**Task to complete**.
Your answer should be the exact lines of the data below from the one containing "Go to last page" through the one containing "Task: Click the dark top navigation bar"; please include nothing else.

**Input data**.
◇ ◇ ◇ ◇ ◇ ◇ ◇

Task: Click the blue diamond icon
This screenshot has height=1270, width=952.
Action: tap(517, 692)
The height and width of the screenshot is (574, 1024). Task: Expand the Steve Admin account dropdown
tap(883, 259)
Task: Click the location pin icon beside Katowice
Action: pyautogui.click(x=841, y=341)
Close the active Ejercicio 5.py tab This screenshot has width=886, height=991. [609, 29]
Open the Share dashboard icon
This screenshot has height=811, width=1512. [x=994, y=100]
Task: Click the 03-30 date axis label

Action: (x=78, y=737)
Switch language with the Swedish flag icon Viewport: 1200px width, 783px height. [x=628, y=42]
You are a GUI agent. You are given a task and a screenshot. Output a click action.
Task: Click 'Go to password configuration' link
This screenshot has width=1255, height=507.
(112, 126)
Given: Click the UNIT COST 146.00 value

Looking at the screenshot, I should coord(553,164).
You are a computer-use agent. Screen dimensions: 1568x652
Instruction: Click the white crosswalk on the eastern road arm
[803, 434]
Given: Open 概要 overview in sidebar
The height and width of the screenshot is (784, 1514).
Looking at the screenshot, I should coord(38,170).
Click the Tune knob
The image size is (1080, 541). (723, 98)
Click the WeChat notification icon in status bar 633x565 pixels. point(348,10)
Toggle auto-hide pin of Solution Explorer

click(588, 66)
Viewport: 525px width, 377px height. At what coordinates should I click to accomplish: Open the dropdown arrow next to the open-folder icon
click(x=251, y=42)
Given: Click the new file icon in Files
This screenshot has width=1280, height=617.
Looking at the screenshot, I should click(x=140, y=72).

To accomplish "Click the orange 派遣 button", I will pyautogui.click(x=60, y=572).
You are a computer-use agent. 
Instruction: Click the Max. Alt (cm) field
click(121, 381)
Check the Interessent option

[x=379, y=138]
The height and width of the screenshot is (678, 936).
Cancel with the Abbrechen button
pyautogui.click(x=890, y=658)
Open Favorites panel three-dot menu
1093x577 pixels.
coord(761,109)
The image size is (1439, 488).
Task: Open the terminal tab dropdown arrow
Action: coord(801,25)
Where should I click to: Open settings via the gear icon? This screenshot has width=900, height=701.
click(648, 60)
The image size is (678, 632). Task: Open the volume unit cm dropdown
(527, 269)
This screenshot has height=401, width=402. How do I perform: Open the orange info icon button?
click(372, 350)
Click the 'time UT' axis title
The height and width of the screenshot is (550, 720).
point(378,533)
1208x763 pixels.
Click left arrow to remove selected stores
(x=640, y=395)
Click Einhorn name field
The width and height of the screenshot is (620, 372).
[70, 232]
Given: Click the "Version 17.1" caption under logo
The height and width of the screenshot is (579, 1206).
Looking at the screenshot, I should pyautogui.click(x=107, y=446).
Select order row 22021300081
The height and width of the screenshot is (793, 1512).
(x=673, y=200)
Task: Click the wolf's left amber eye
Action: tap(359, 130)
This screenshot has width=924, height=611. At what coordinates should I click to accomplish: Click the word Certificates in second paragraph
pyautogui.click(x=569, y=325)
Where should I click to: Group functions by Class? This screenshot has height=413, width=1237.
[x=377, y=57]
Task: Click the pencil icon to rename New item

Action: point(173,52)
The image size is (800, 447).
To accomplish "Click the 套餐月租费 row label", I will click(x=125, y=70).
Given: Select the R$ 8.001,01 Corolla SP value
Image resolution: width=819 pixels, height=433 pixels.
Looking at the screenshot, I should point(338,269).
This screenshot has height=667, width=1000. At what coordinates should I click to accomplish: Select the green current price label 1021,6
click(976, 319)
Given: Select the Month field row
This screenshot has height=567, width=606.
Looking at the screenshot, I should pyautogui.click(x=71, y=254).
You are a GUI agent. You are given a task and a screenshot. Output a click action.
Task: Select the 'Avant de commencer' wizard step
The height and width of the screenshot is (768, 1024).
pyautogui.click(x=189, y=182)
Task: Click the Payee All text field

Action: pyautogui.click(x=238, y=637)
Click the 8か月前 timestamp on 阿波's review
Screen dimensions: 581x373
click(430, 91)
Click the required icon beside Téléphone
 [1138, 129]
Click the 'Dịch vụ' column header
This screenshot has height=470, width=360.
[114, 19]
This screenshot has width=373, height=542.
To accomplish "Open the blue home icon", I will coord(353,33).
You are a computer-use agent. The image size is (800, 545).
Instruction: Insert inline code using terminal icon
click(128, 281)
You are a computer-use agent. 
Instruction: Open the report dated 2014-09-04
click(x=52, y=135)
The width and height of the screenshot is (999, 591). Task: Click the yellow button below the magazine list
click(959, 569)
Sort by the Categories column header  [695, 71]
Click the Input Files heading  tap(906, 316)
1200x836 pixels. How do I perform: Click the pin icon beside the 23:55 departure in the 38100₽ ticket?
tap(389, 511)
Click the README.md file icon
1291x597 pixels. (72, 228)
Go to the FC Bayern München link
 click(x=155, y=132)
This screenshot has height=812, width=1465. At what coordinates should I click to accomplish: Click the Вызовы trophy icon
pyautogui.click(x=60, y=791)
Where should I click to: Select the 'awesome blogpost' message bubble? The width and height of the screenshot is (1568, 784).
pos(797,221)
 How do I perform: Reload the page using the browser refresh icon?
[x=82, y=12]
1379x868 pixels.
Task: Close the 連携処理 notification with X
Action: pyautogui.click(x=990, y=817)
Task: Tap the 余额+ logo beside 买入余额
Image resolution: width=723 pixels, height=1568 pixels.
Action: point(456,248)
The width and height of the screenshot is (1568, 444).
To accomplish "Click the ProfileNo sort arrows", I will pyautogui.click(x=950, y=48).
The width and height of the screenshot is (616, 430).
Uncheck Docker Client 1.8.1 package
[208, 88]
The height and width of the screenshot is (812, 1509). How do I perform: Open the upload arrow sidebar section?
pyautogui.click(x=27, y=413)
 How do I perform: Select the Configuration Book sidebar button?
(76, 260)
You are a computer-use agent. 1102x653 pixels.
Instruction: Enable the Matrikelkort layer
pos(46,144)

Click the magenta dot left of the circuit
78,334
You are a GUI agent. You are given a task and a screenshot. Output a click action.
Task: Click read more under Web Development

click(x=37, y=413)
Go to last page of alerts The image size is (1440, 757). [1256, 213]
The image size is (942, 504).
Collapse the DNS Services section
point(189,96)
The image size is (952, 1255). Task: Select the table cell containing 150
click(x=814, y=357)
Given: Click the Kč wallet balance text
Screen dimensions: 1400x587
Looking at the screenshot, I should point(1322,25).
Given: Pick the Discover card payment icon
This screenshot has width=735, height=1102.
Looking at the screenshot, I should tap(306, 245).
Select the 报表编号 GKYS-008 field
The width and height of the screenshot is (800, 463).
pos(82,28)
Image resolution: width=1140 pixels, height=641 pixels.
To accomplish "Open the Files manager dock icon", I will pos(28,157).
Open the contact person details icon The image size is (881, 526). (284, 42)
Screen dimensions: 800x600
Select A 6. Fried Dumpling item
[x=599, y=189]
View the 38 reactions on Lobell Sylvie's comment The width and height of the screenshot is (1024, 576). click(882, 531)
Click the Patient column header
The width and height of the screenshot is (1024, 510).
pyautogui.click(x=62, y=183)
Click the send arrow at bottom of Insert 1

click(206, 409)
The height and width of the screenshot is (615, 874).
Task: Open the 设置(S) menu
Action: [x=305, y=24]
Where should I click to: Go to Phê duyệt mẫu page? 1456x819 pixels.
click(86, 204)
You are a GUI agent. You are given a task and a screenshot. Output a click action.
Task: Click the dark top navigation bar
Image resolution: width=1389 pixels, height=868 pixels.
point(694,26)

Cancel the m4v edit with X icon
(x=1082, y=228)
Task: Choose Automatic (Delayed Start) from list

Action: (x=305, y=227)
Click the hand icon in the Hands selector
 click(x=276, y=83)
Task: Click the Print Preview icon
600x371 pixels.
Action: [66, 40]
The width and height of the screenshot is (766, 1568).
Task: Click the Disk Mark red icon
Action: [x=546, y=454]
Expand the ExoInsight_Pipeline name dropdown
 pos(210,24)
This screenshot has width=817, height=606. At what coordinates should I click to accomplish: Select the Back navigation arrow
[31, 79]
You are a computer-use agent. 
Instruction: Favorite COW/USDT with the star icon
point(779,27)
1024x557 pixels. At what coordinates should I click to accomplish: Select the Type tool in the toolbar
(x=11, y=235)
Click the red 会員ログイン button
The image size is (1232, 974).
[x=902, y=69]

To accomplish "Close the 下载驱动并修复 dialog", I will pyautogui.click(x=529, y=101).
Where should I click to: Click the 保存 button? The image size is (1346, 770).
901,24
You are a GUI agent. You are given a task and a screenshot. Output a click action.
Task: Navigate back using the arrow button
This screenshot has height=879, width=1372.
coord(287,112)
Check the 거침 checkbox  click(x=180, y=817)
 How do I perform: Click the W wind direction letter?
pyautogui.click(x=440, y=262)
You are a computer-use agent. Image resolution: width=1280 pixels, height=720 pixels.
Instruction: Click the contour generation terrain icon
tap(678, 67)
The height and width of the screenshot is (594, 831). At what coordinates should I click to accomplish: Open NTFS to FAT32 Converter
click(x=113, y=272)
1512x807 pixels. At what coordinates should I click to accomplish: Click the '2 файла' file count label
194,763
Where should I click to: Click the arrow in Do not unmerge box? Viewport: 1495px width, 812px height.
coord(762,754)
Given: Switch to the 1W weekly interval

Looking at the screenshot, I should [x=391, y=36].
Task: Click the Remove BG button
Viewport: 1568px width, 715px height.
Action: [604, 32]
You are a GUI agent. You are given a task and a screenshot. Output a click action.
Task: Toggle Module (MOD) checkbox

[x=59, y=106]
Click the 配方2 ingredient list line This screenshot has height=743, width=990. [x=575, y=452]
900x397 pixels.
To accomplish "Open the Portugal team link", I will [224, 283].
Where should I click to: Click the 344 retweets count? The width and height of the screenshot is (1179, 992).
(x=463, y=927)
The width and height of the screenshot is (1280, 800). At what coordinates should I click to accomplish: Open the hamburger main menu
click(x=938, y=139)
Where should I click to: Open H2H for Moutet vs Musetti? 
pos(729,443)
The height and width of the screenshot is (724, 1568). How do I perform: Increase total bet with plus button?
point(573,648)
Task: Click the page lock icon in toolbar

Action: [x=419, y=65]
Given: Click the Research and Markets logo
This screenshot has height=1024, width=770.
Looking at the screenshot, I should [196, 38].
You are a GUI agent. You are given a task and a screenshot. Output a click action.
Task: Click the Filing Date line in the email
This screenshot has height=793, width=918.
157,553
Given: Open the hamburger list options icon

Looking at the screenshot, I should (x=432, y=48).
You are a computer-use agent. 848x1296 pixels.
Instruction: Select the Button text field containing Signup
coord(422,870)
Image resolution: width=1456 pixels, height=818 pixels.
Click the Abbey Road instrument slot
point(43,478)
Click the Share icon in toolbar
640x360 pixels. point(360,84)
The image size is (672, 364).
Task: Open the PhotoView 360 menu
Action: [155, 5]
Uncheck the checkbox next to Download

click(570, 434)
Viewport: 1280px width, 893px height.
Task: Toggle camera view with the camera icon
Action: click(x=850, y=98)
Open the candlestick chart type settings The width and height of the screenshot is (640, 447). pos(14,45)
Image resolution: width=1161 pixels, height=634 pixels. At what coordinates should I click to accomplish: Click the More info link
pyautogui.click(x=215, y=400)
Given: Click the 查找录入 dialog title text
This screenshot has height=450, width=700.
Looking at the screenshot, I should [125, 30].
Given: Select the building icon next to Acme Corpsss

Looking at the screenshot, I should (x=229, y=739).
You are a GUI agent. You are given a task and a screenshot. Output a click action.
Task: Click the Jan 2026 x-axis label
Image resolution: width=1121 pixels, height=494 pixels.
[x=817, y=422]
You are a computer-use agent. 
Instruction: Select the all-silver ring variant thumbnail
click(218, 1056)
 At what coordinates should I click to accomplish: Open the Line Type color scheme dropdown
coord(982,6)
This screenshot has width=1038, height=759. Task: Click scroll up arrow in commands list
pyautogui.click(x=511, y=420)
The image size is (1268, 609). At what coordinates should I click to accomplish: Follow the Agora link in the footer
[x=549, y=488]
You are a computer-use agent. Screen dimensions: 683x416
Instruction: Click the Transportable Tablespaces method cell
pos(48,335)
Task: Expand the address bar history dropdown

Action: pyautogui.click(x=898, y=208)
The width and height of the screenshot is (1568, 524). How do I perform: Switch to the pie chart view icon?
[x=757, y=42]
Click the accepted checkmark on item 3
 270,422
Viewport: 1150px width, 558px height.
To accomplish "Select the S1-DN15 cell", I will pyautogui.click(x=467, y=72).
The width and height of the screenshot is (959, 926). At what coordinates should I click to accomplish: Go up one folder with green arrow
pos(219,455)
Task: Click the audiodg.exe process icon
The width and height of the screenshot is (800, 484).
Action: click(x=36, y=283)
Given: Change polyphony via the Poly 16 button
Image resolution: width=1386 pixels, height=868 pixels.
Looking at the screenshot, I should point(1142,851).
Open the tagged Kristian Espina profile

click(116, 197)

◇ ◇ ◇ ◇ ◇ ◇ ◇

**Response to this task**.
Go to last page of alerts The image size is (1440, 757). [1256, 213]
The image size is (942, 504).
Collapse the DNS Services section
point(189,96)
The image size is (952, 1255). Task: Select the table cell containing 150
click(x=814, y=357)
Given: Click the Kč wallet balance text
Screen dimensions: 1400x587
Looking at the screenshot, I should point(1322,25).
Given: Pick the Discover card payment icon
This screenshot has width=735, height=1102.
Looking at the screenshot, I should tap(306, 245).
Select the 报表编号 GKYS-008 field
The width and height of the screenshot is (800, 463).
pos(82,28)
Image resolution: width=1140 pixels, height=641 pixels.
To accomplish "Open the Files manager dock icon", I will pos(28,157).
Open the contact person details icon The image size is (881, 526). (284, 42)
Screen dimensions: 800x600
Select A 6. Fried Dumpling item
[x=599, y=189]
View the 38 reactions on Lobell Sylvie's comment The width and height of the screenshot is (1024, 576). click(882, 531)
Click the Patient column header
The width and height of the screenshot is (1024, 510).
pyautogui.click(x=62, y=183)
Click the send arrow at bottom of Insert 1

click(206, 409)
The height and width of the screenshot is (615, 874).
Task: Open the 设置(S) menu
Action: [x=305, y=24]
Where should I click to: Go to Phê duyệt mẫu page? 1456x819 pixels.
click(86, 204)
You are a GUI agent. You are given a task and a screenshot. Output a click action.
Task: Click the dark top navigation bar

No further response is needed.